Batch Submission Scripts
qgenscript
is a fairly extensive interactive
utility that provides necessary script for all
computational science/engineering suites available in
Rama and should be called from the folder
where all the necessary files (or folders) to run the job
are located. For e.g.,
cd /research/john/project_X
qgenscript
Apart from generating a script based on the user-supplied
information, qgenscript
also displays the
the wait time statistics and the command necessary to
submit that script to the queue. It is critical that users
do not edit this script and/or re-use/re-purpose an old
one for a newer job.
For every job, users can expect to receive
several emails (or SMS notifications) with status (begin,
end, abort/kill and suspend) information.
Submitted jobs can often stay in qw
mode
for longer than normal periods of time, depending on the
availability of resouces (processors, memory, number of
licenses, etc.).
Scheduling Policy
Pre-emption (the act of temporarily interrupting/suspending
a task, with the intention of resuming it at a later point
in time) is disabled on Rama. In other words,
any job that starts will complete, unless it has reached the
wall time limit (for e.g., running on short.q
)
or it has been stopped [terminated by the user, terminated
by the administrator with user's approval, power cycling of
node(s), bug in the source code/compiler, etc.].
Array Jobs
Suppose that a (phase of) project involves running a large
number of simulations, say 1000, and suppose that all these
simulations use the same software suite & command but
run on different data sets, named input_1.txt
,
input_2.txt
, input_3.txt
, ...,
input_1000.txt
.
Using qgenscript
a thousand times to generate the
required batch submission script for each simulation becomes a
very tedious, time consuming and inefficient task, as well as
making monitoring (or deleting) them a hassle.
To facilitate an efficient handling of such a scenario,
qgenscript
offers an optional feature with which
users may specify that a given simulation is an
array job and then specify the range
(i.e., 1-1000
; 1, 2, 3, ..., 1000 are then
referred to as task ID to identify a specific
data set).
The result is just one batch submission script that not
only makes it easier to submit and monitor the job (or
terminate some/all tasks, if need be) but also puts
significantly less burden on the queuing system.
As many of the tasks will run concurrently as possible,
provided all requested resources are available. Output
and other files will also be tagged with respective
task ID for unique identification. Users
must note that the queuing system will send email (or SMS)
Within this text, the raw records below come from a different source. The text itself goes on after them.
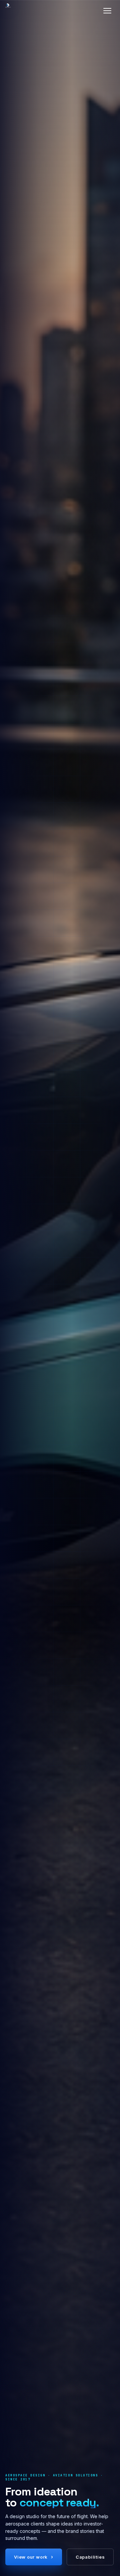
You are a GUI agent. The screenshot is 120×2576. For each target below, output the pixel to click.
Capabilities (90, 2557)
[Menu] (107, 10)
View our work (33, 2557)
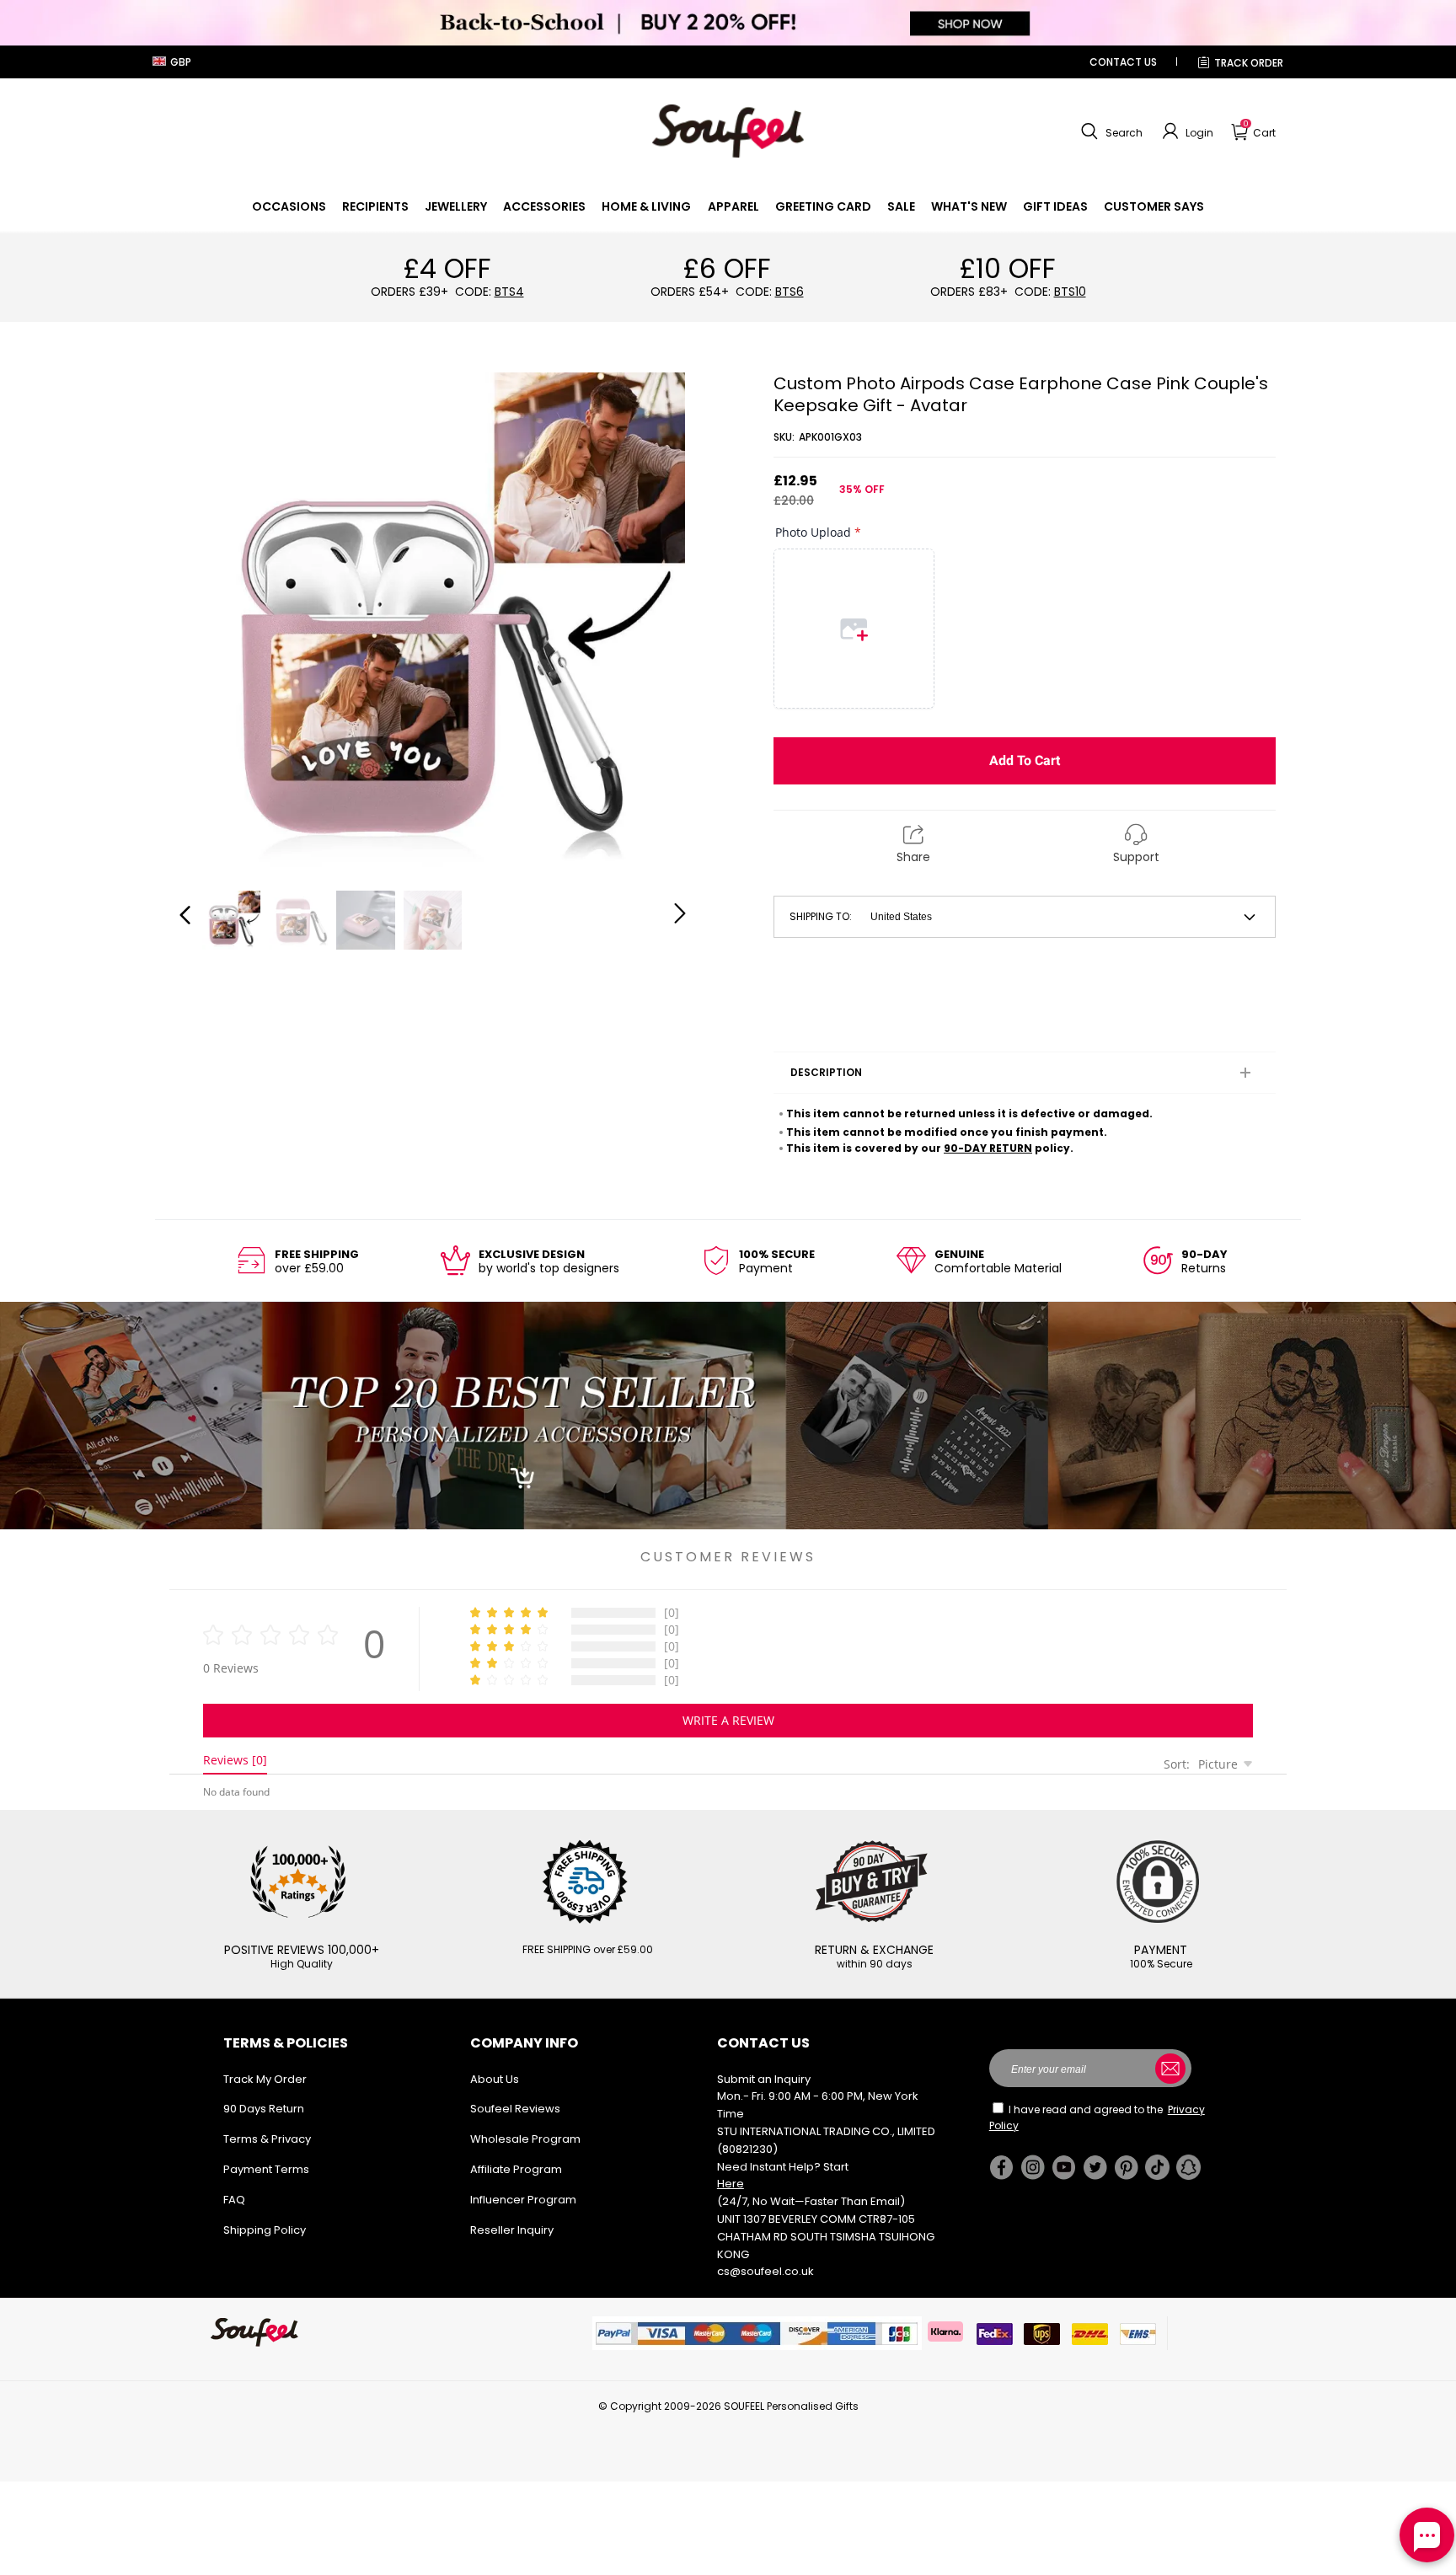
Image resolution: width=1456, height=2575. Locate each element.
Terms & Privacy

notificaitons for each task.
If a given scenario is more complex than the one described
above (e.g., run iff the output file for a given task ID is not
present, select j
th line from a file
as a parameter for j
th task, using
task ID itself as a parameter for a function call,
and so on), users are strongly encouraged to contact
Information Technology Services.
Exclusive Compute Node Access
qgenscript
offers an optional feature with
which users may request exclusive access to a compute node
(for any job with up to a maximum of 12 processors).
Advantage:
If chosen, a job will be sent to a compute node that is
completely free, and no other job will be assigned to that
node until that given job is completed. This feature will
satisfactorily handle CPU and/or memory intensive jobs.
Disadvantage:
If chosen, a job will very likely wait in qw
mode for longer than usual while the queuing system finds a
node that is completely free. This feature, for normal jobs
(i.e., not CPU and/or memory intensive), will hog the entire
node and prevent it from being used by other normal jobs.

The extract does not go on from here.